If you reached this point, congratulations - you're done! You may want to look at the demo videos below to discover what the add-in can do.

Two quick demos

Here are two short videos that demonstrate the basics of the predictive analytics and text analytics capabilities of XLKitLearn.

You might also be interested in this introductory video I use to introduce the add-in in my classes; it discusses the general mechanics of changing the add-in settings and running it.

A more detailed user manual is forthcoming!

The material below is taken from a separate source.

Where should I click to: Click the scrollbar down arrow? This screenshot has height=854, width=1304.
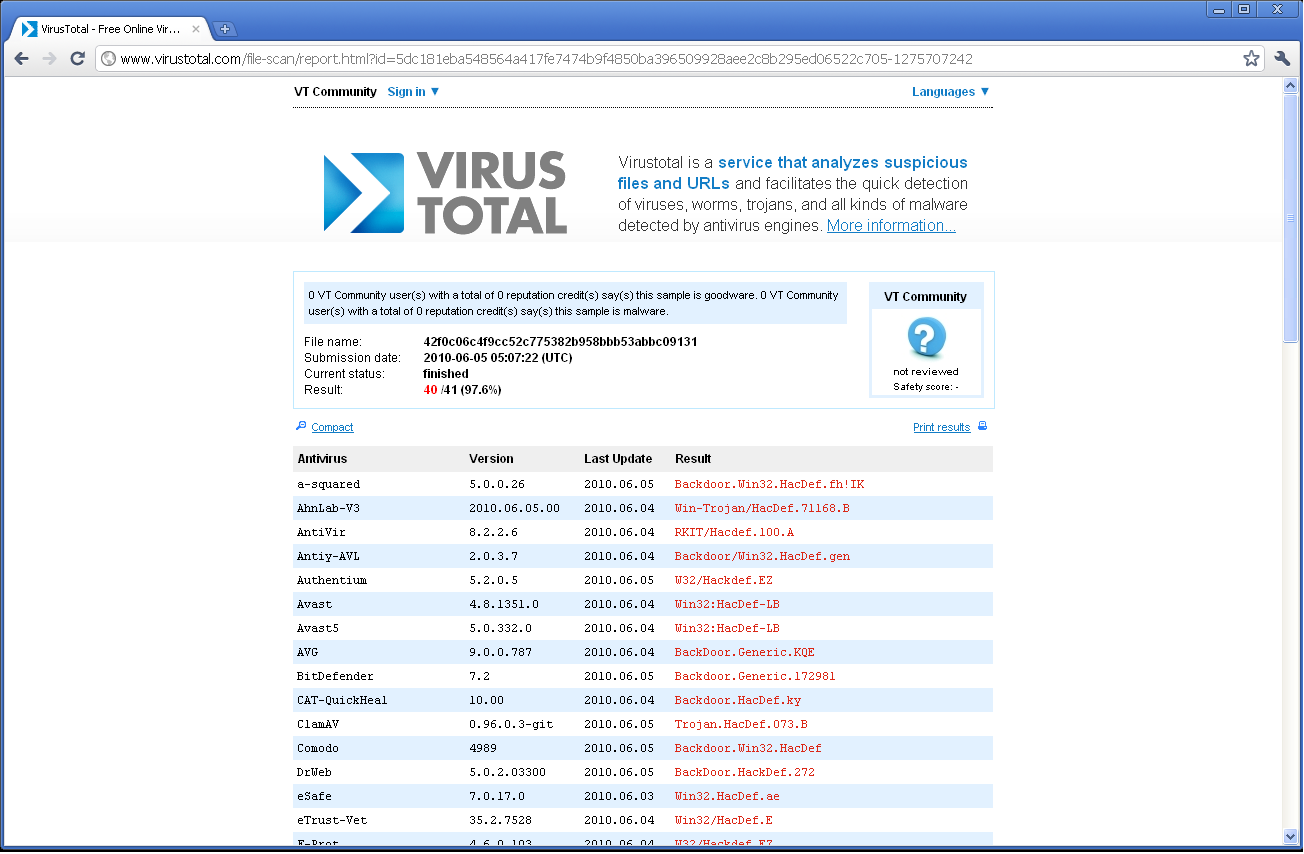[1290, 836]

Why design a brand new tool?

Before designing XLKitLearn, I did a broad search to see what other approaches existed to teach non-technical students data science. I found three approaches, but none met my needs exactly, hence my decision to create something new.

I have also found that even for technical students who know how to code, using a tool that allows them to focus on the data science without worrying about the syntax can be invaluable. XLKitLearn's code output can then be used to seamlessly transition to scikit-learn.